▶ **PROBLEM**: Once the line with "This screenshot has height=653, width=1215." is found in the entries below, repeat that line and every one after it exactly, ending at the last.

=== Section Start ===

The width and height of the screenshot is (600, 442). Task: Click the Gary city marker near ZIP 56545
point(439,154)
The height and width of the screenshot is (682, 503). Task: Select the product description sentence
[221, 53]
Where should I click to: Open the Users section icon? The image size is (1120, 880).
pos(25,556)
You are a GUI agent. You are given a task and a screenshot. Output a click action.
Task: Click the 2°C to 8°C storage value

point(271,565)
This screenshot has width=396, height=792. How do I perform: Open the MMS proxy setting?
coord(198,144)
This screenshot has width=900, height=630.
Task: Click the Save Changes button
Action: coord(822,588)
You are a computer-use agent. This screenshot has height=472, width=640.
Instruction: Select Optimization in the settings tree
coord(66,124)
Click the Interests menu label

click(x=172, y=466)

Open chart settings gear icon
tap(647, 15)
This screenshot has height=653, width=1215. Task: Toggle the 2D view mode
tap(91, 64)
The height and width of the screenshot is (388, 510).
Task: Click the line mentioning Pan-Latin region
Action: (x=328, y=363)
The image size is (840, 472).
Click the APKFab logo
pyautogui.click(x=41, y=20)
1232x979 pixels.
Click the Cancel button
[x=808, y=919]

=== Section End ===

▶ **EXPECTED OUTPUT**:
This screenshot has height=653, width=1215. Task: Toggle the 2D view mode
tap(91, 64)
The height and width of the screenshot is (388, 510).
Task: Click the line mentioning Pan-Latin region
Action: (x=328, y=363)
The image size is (840, 472).
Click the APKFab logo
pyautogui.click(x=41, y=20)
1232x979 pixels.
Click the Cancel button
[x=808, y=919]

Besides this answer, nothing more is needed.